Methanol oxidation on LaBO3 (B=Co, Mn, Fe) perovskite-type catalysts prepared by reactive grinding

Abstract

Abstract Perovskite-type mixed oxides LaBO 3 (with B = Co, Mn, Fe) with high specific surface area were prepared by reactive grinding. These catalysts were characterized by N 2 adsorption, X-ray diffraction, H 2 temperature-programmed reduction (TPR-H 2 ), O 2 -, CH 3 OH- and CO 2 -temperature-programmed desorption (TPD). The catalytic performance of the samples for methanol oxidation was evaluated. The reaction rates were found to be strongly related to the amount of α-oxygen available and to the density of surface anion vacancies. A mechanism for total oxidation of methanol into CO 2 was also proposed in which the amount of α-oxygen was an important parameter of the reaction rate. Indeed two kinds of reaction intermediates can be produced depending on the surface density of α-oxygen.
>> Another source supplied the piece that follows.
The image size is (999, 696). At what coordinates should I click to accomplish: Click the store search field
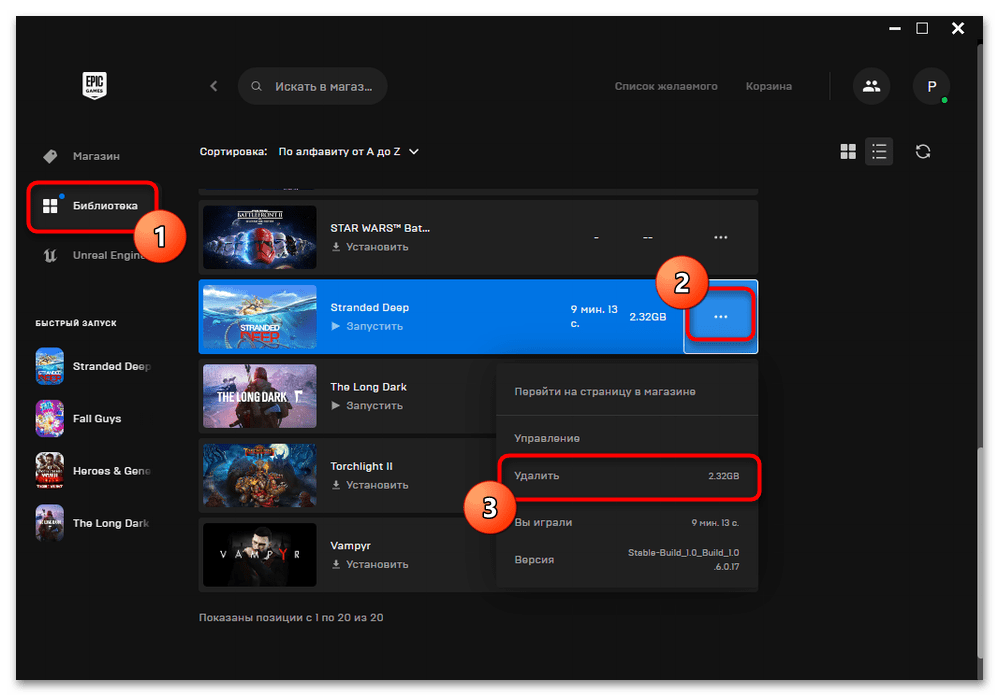click(322, 87)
Under an excess of α-oxygen the reaction intermediate was found to be a monodentate carbonate which decomposes into CO 2 . However, as soon as a lack of α-oxygen was observed in the structure, the dominant reaction intermediate was a bidentate carbonate which induces a consumption of anion vacancies in spite of the production of CO 2 . The differences observed between the three catalysts under study were discussed according to the observations of the characterization, the activity over methanol oxidation and the proposed mechanism.